Pipes and Filters Pattern
Problem
An application is required to perform a variety of tasks of varying complexity on the information that it processes. A monolithic module reduce the opportunities for refactoring the code, optimizing it, or reusing it. The processing tasks performed by each module, or the deployment requirements for each task, could change as business requirements are updated. Some tasks might be compute intensive and could benefit from running on powerful hardware, while others might not require such expensive resources. Also, additional processing might be required in the future, or the order in which the tasks performed by the processing could change. A solution is required that addresses these issues, and increases the possibilities for code reuse.
Solution
Break down the processing required for each stream into a set of separate components (or filters), each performing a single task. By standardizing the format of the data that each component receives and sends, these filters can be combined together into a pipeline. This helps to avoid duplicating code, and makes it easy to remove, replace, or integrate additional components if the processing requirements change.
A key advantage of the pipeline structure is that it provides opportunities for running parallel instances of slow filters, enabling the system to spread the load and improve throughput. The filters that make up a pipeline can run on different machines, enabling them to be scaled independently and take advantage of the elasticity that many cloud environments provide. If the input and output of a filter are structured as a stream, it’s possible to perform the processing for each filter in parallel (all the filters are not idle). Another benefit is the resiliency that this model can provide.
Considerations
- Complexity. The increased flexibility that this pattern provides can also introduce complexity, especially if the filters in a pipeline are distributed across different servers.
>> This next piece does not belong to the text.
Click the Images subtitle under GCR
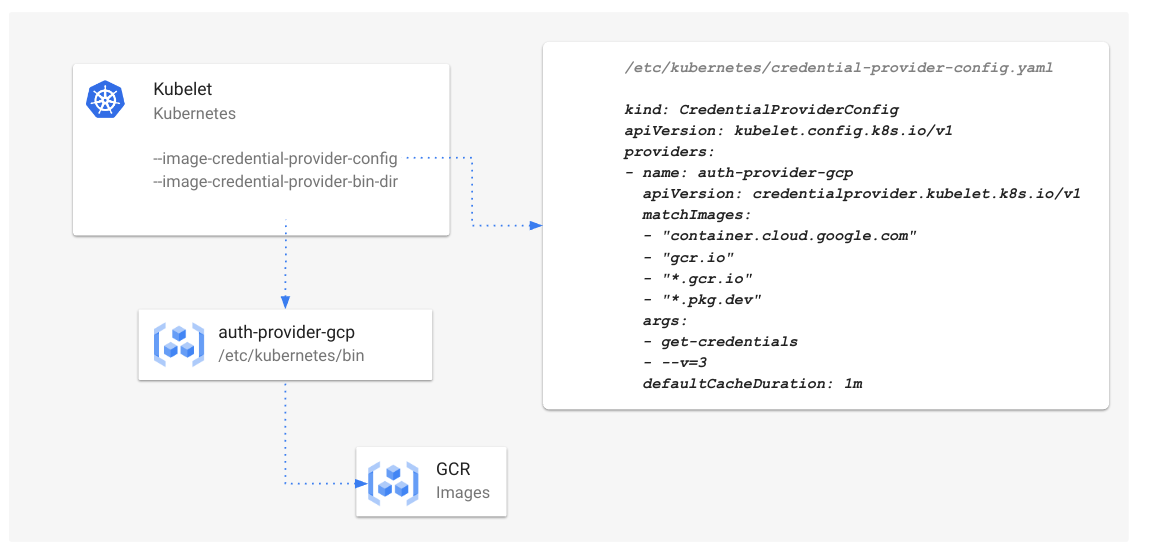Screen dimensions: 1150x556 463,492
- Reliability. Use an infrastructure that ensures that data flowing between filters in a pipeline won’t be lost.
- Idempotency. When failure and retry happens, part of the work might be updated repeatedly (maybe by another instance of the filter). Therefore filters in a pipeline should be designed to be idempotent. For more information, see Idempotency Patterns on Jonathan Oliver’s blog.
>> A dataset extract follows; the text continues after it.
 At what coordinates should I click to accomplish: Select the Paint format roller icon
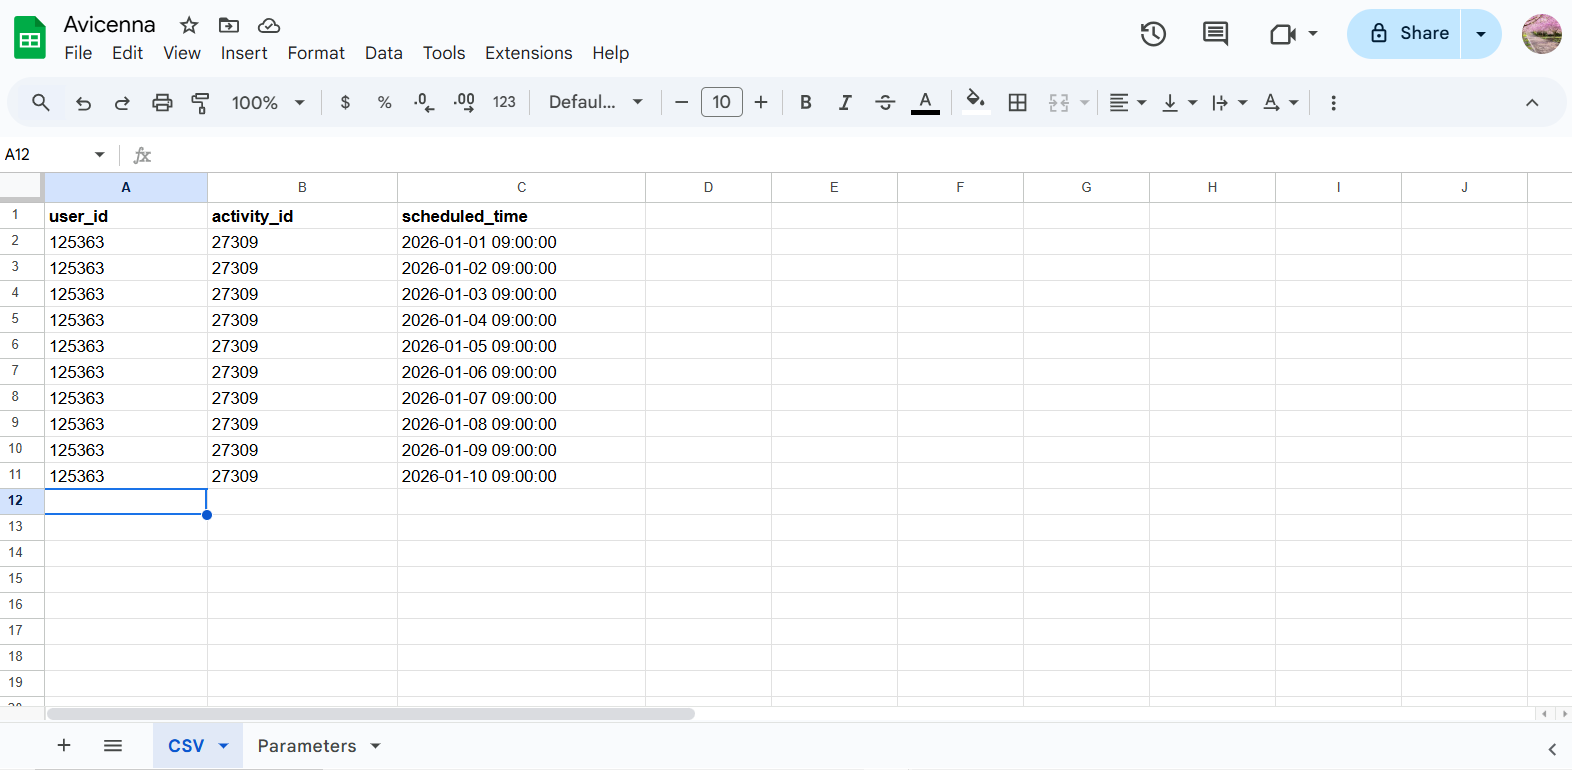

- Repeated messages. Same as above, two instances of the same message might be passed to the next filter. To avoid this, the pipeline should detect and eliminate duplicate messages.
- Context and state. In a pipeline, each filter essentially runs in isolation and shouldn’t make any assumptions about how it was invoked. This means that each filter should be provided with sufficient context to perform its work. This context could include a large amount of state information.
Usage
Use this pattern when:
- The processing required by an application can easily be broken down into a set of independent steps.
- The processing steps performed by an application have different scalability requirements.
It’s possible to group filters that should scale together in the same process. For more information, see the Compute Resource Consolidation pattern.
- Flexibility is required to allow reordering of the processing steps performed by an application, or the capability to add and remove steps.
- The system can benefit from distributing the processing for steps across different servers.
- A reliable solution is required that minimizes the effects of failure in a step while data is being processed.
This pattern might not be useful when:
- The processing steps performed by an application aren’t independent, or they have to be performed together as part of the same transaction.
- The amount of context or state information required by a step makes this approach inefficient. It might be possible to persist state information to a database instead, but don’t use this strategy if the additional load on the database causes excessive contention.